Right now, medical practices are being attacked by cybercriminals. Emails are being sent in the hope a practice employee will click on a link that will install ransomware, hackers are exploiting security flaws in medical equipment with internet connections, and information is being gathered from social media to trick staffers into revealing patient or financial records.
The sophistication and volume of attacks is increasing, according to cybersecurity experts, and practices have to be more vigilant than ever to protect themselves, even if at times it seems fruitless. “A doctor running a small practice might say, ‘If Blue Cross of Tennessee can’t protect itself, how can I?’” says Rob Tennant, director, health information technology policy for the Medical Group Management Association. “But you can’t just throw your arms up and say there’s nothing that can be done. If at the minimum you take some low-impact security steps, that should be sufficient, but always have a contingency plan so that if you run into a hack, a fire, or flood, you have a way out that ensures your practice continues.”

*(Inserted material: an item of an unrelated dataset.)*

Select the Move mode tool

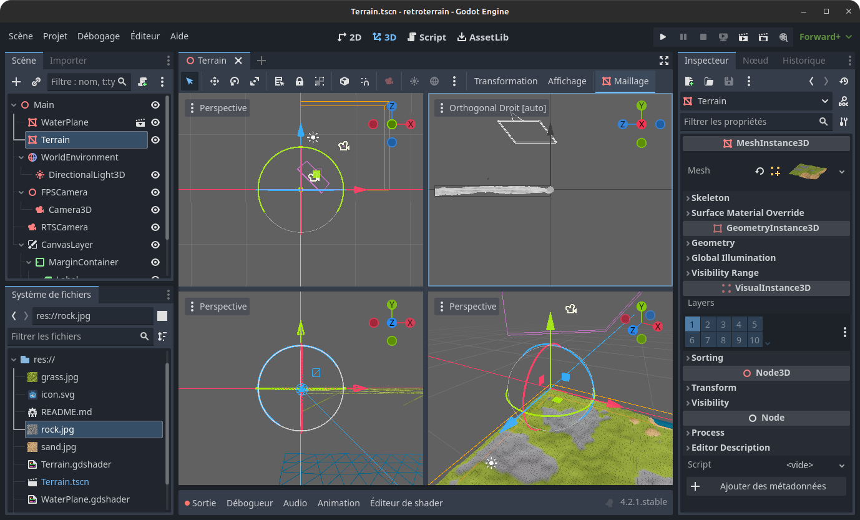[215, 81]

Cybercriminals have many resources and are highly knowledgeable about how technology works and its vulnerabilities, experts say. But they also tend to take the path of least resistance, meaning the harder they have to work to hack a practice, the more likely they are to move on to an easier target. As the bad guys refine their tactics, practices must continue to be vigilant, especially against the most common threats.
“Malware is still big and they are learning to be more effective with the messaging they use to get people to click on ransomware links,” says Kevin Johnson, CEO of Secure Ideas, a Jacksonville, Fla.-based security consulting firm. “The threats compared to last year are very much the same, but that’s good, because organizations that took the time to enhance their security are still running down the right path. However, people that said they weren’t worried about it are just as far behind as they were last year.”

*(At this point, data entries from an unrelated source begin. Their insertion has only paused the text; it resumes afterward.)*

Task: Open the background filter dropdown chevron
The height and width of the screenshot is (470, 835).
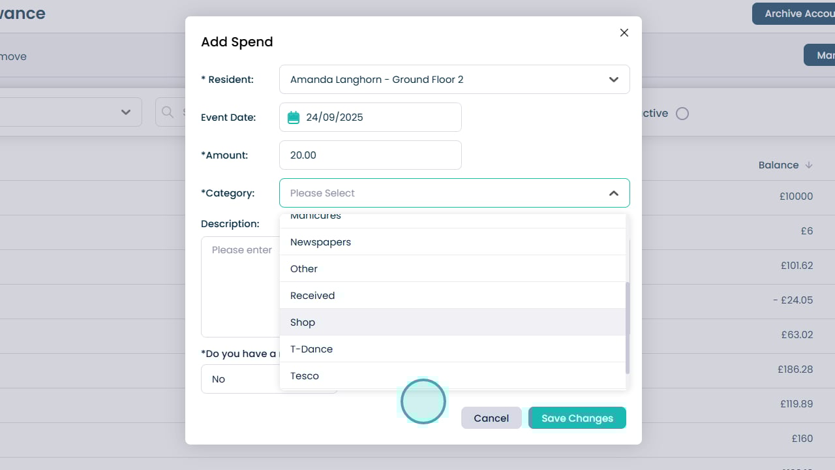Action: click(x=126, y=112)
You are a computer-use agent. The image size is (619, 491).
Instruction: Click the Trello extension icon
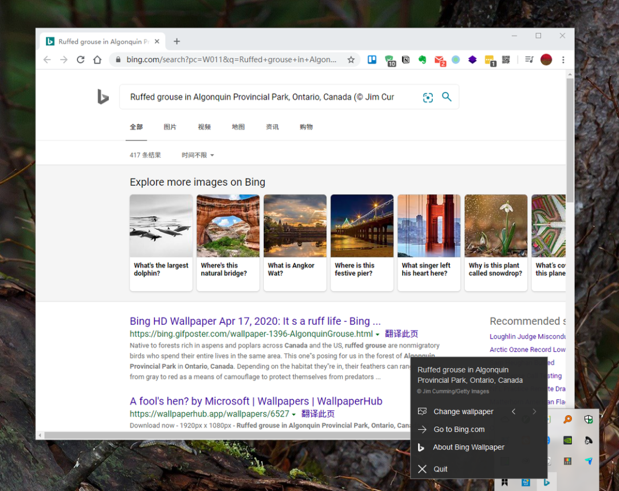pos(372,60)
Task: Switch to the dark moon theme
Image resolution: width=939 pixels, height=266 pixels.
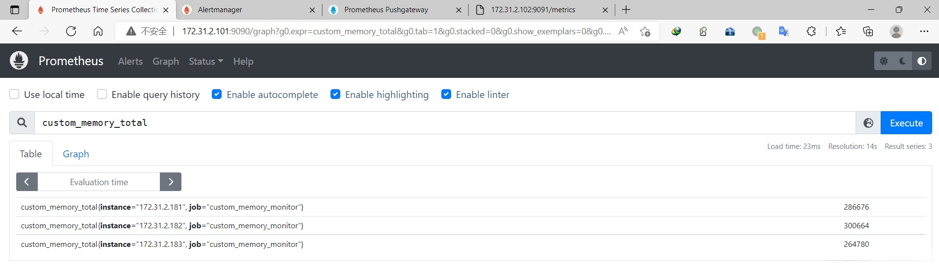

Every practice is a target
One of the biggest mistakes a practice can make is to assume it won’t be a target because it is too small or has nothing of value. “Hackers are not going after you specifically, they are going after everybody,” says Johnson. “They target large numbers of victims, because it doesn’t take much more effort to send out millions of attacks versus a hundred, because it is all automated.”
The idea that a hacker is someone living in their mom’s basement is almost always wrong. In fact, most cyberattacks are coming from complex organizations.

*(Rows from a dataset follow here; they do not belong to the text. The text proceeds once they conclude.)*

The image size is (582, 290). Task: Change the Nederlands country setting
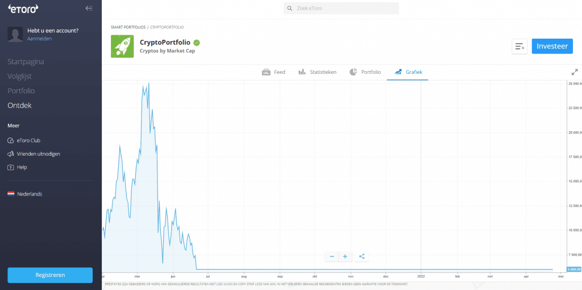pyautogui.click(x=30, y=194)
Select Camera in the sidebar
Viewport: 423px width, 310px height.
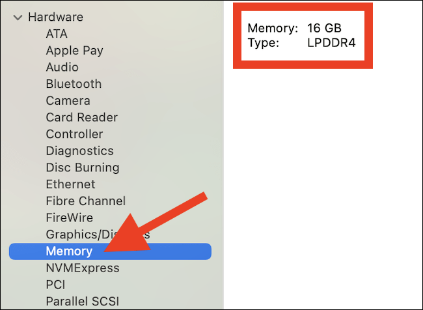(68, 101)
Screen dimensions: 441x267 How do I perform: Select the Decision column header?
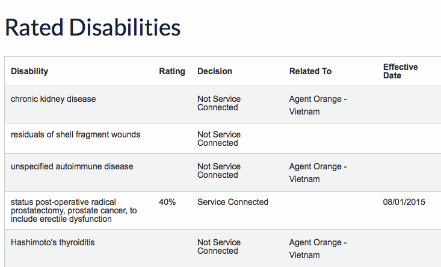215,71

“A lot of these groups would be considered mid-sized businesses,” says Elliott Frantz, CEO of Virtue Security, a New York City-based firm that identifies vulnerabilities in applications and networks. “They have full-time staff, their own R&D teams, and in some ways are on par with many tech companies.”
Broad attacks are the most common, but practices can still be singled out by hackers. Elliott says that there are huge markets for stolen information, including specific markets with established prices for healthcare records. Because cybercriminals know the potential return, they can calculate whether targeting a specific practice is a good investment, either through the number of health records they might obtain or through ransomware.
“They may see a smaller organization as a more tempting target,” says Bruce Snell, director, emerging threats and disruptive technologies, for Tokyo-based NTT Security. “The thought process is that a smaller practice may not have good backups or a security plan or tools in place, so it might be worth their time to spend eight hours putting together a phishing attack that might get them $15,000-$30,000 out of them through ransomware.”
Practices need to defend against several threat types as part of a comprehensive cybersecurity plan, but ransomware is still the leading one. “Ransomware in particular works from a cybercrime perspective because its straightforward and uses malware to infect the system,” says Snell, who adds that medical organizations are particularly vulnerable because of their immediate need for access to patient information.